GPU, TPU & AI Accelerator Architecture

"Pick the right hardware for the job" is a system design competency that separates senior from mid-level CV engineers.


The Memory Hierarchy Problem

GPUs are bandwidth-bound, not compute-bound for most CV workloads. The bottleneck is moving data between:

┌──────────────────────────────────────────────────────────┐
│  Host (CPU) DRAM     ~50 GB/s  (PCIe 4.0 ×16)          │
│      ↕ PCIe                                              │
│  GPU HBM (VRAM)     ~2 TB/s  (A100: 2TB/s, H100: 3.3TB/s)│
│      ↕                                                   │
│  L2 Cache            ~5 TB/s                            │
│      ↕                                                   │
│  L1/Shared Mem      ~20 TB/s                            │
│      ↕                                                   │
│  Registers           ~80 TB/s                           │
└──────────────────────────────────────────────────────────┘

Key insight: Minimize CPU↔GPU data transfers. Keep data resident on GPU across operations.


CUDA Programming Model

Thread Hierarchy

Grid
└── Block (max 1024 threads)
    └── Thread
  • Warp: 32 threads that execute in lockstep (SIMT). Divergent branches (if/else) cause warp divergence — half the warp is idle.
  • Occupancy: ratio of active warps to maximum possible. Higher occupancy hides memory latency.
  • Shared memory: 48–96 KB per SM, acts as programmer-controlled L1 cache. Critical for tiled matrix multiplication.

Memory Types

MemoryScopeLifetimeSpeed
RegisterThreadKernelFastest
SharedBlockKernel~20 TB/s
L1/L2 CacheSM / GPUKernelAuto-managed
Global (HBM)All threadsApplication~2 TB/s
Pinned (host)CPUApplication~50 GB/s (zero-copy capable)
UnifiedCPU+GPUApplicationSlower (page faults)
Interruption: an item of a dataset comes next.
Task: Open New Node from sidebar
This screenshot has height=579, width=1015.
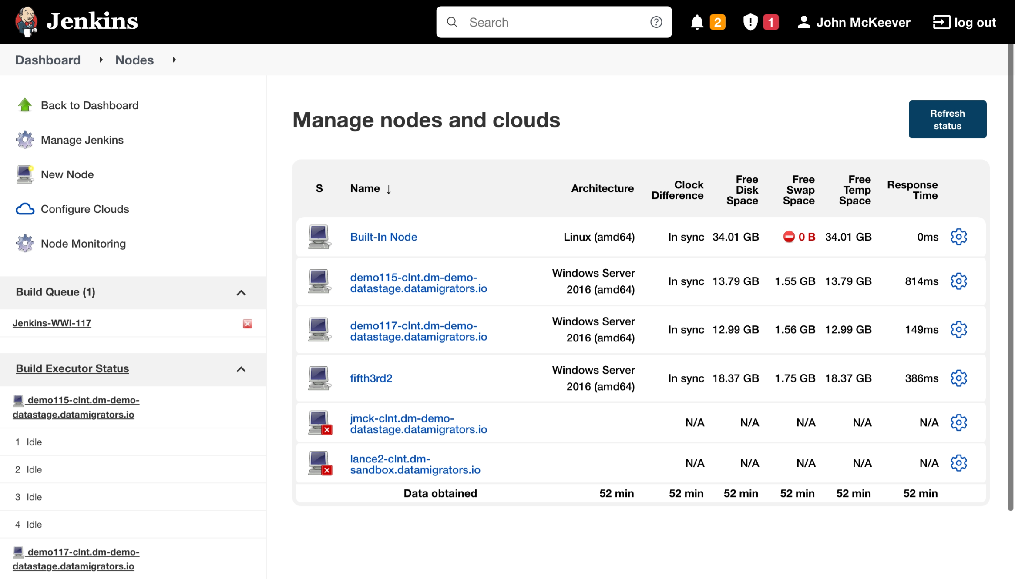Action: (67, 174)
PyTorch CUDA Best Practices

# ✅ Pin memory for faster CPU→GPU transfer
loader = DataLoader(dataset, pin_memory=True, num_workers=4)

# ✅ Non-blocking transfer (overlaps with compute)
x = x.to(device, non_blocking=True)

# ✅ Mixed precision: uses Tensor Cores (2-4× throughput)
with torch.cuda.amp.autocast():
    output = model(input)

# ✅ Torch.compile (PyTorch 2.0): fuses ops, reduces kernel launches
model = torch.compile(model)  # ~1.5-3× speedup on A100

# ✅ Profile to find actual bottleneck
with torch.profiler.profile(
    activities=[torch.profiler.ProfilerActivity.CPU,
                torch.profiler.ProfilerActivity.CUDA],
    with_stack=True
) as prof:
    model(x)
print(prof.key_averages().table(sort_by="cuda_time_total", row_limit=10))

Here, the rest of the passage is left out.